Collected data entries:
——

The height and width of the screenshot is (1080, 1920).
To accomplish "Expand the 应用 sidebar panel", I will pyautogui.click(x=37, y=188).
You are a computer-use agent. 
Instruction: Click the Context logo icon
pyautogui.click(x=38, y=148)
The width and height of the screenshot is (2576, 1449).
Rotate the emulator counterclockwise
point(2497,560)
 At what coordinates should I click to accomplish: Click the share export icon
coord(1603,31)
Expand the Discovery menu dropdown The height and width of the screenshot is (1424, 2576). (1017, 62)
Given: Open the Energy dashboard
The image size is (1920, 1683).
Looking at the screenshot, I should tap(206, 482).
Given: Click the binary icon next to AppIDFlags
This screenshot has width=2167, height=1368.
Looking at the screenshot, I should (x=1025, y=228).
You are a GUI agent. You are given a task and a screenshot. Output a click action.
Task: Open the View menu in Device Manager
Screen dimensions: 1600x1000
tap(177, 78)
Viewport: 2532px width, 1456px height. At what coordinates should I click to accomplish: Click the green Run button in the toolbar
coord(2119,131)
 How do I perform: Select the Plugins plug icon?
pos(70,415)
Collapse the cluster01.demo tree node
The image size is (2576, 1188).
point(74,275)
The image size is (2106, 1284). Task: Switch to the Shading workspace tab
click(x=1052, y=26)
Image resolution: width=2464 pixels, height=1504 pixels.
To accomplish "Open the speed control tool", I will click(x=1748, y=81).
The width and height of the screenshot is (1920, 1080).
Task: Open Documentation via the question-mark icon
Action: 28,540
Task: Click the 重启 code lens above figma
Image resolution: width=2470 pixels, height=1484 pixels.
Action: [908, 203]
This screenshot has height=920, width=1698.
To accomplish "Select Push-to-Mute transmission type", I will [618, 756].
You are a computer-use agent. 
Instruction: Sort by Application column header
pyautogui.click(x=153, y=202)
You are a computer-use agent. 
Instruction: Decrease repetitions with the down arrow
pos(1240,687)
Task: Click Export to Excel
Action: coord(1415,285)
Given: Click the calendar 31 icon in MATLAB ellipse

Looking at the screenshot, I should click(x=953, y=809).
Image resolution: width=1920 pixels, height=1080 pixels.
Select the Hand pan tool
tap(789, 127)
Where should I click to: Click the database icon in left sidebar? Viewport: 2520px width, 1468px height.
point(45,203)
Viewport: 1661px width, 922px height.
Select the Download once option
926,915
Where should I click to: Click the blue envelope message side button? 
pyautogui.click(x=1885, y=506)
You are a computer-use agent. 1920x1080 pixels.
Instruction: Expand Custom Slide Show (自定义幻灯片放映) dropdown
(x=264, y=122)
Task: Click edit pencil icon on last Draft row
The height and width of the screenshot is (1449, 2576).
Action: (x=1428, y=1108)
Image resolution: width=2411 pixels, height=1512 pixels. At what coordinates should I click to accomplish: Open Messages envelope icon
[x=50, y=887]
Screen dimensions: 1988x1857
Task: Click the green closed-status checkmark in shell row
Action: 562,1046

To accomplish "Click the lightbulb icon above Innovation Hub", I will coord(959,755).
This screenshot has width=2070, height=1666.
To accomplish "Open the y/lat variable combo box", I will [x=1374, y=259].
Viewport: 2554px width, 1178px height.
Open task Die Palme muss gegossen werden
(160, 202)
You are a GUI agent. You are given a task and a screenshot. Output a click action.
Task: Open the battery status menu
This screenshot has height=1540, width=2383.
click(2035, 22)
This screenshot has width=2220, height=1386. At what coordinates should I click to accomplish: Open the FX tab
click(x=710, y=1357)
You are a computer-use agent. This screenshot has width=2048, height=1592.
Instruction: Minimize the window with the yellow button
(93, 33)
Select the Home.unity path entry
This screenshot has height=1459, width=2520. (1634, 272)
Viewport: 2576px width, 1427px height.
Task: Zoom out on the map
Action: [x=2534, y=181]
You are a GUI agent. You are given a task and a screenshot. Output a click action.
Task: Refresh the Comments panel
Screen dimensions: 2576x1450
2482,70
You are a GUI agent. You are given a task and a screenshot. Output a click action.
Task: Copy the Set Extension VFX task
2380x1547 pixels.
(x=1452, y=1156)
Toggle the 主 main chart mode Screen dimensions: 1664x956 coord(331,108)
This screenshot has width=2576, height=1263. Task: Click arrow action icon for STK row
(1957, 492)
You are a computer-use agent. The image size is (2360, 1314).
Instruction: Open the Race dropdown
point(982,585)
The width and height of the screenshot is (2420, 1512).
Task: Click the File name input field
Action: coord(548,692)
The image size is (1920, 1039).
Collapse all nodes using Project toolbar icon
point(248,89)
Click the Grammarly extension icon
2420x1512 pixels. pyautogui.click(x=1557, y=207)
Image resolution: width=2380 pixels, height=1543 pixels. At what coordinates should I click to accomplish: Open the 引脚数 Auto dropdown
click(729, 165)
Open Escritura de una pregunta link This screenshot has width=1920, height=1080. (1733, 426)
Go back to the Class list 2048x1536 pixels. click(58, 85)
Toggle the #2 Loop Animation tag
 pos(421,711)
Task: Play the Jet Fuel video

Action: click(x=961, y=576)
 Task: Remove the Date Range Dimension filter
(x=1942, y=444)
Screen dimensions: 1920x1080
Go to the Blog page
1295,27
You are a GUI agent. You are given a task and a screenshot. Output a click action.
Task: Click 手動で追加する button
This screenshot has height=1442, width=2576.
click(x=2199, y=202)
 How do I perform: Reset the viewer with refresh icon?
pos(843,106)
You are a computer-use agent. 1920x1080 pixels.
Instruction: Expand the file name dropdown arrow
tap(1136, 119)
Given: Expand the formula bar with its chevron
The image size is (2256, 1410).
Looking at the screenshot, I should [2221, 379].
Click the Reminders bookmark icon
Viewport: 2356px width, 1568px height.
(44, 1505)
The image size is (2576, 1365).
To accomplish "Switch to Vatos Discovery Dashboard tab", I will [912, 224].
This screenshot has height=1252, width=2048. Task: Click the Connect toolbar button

——

Exercise goal:
From the line containing "The image size is (2256, 1410)." through the last line of the entries above, print every line exactly, including both ends, and nothing else.

Result of this task:
The image size is (2256, 1410).
Looking at the screenshot, I should [2221, 379].
Click the Reminders bookmark icon
Viewport: 2356px width, 1568px height.
(44, 1505)
The image size is (2576, 1365).
To accomplish "Switch to Vatos Discovery Dashboard tab", I will [912, 224].
This screenshot has height=1252, width=2048. Task: Click the Connect toolbar button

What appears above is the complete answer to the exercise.